Licensing, Patents, IP business
"Our invention investments" is broader than "our patents". I don't think it is global grants and they don't say they are on the list; they just compare their position to those listed.
Given the depth and breadth of their engagement in the IP creating world I could well imagine they could hit this figure with those assets where they have an "exclusive" exploitation right. 400 Universities etc (the generators of lots of IP) could easily swell this number.
However, your question highlights a fundamentally important issue in the world of IP, which is fast bringing that world into serious disrepute. Transparency and anti-competitive cartels. Can you spot the 1293 US patents in question without undue burden? If as an SME for example you desired to avoid running into Intellectual Ventures in the US how would you do that? Equally, can you list the US patents where Apple for examples has an exclusive or non-exclusive licence? The USPTO does not require registering of licences or agreements to licence.
These USPTO tables are largely meaningless unless you can lift the veil of secrecy around IP transactions. That veil ensures that true innovation is stifled and not a “patent troll” to be seen; we tend to know what patents the NPEs have but not what other aggregators have control over be they independents or otherwise.

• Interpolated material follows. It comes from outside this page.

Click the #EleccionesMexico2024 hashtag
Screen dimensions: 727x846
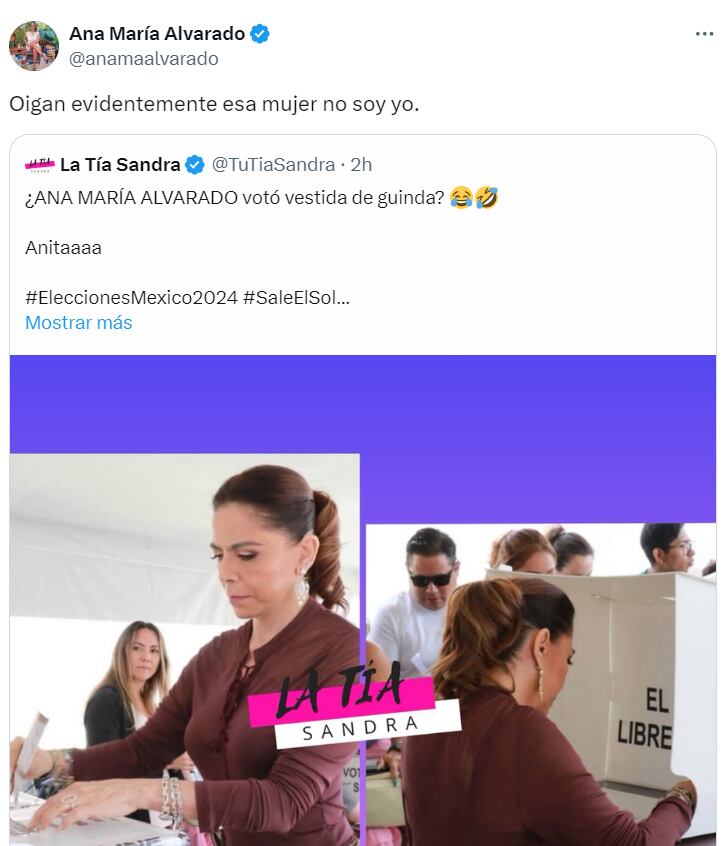coord(131,297)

When you appreciate this you begin to see how IV is more like IBM than NPE or the pejorative “patent troll” and why, despite the protestations of those with large patent estates and Fortune 500 listings, the NPE phenomena is a side issue in the debate about the health of the IP system and patent reform in the US.
Nicholas White, Tangible IP on 18 Jul 2011 @ 10:09Hi, Joff. The portfolios that IV buys often have active patent applications in them. In addition, IV very often files reissue applications for patents in newly acquired portfolios. Finally, IV seems to have rights to make the priority application filing for some of its institutional "partners," and for others it seemingly has international rights (e.g., everywhere but the selling institution's home country).
Their released count of IP assets (a neologism that I take to mean patents, applications, and unfiled invention disclosures) has jumped in the past few months from 30,000 to 35,000.
IV employs approximately 25 patent law firms in the US, in addition to its own in-house staff of attorneys. Their patent prosecution budget must be one of the largest in the world.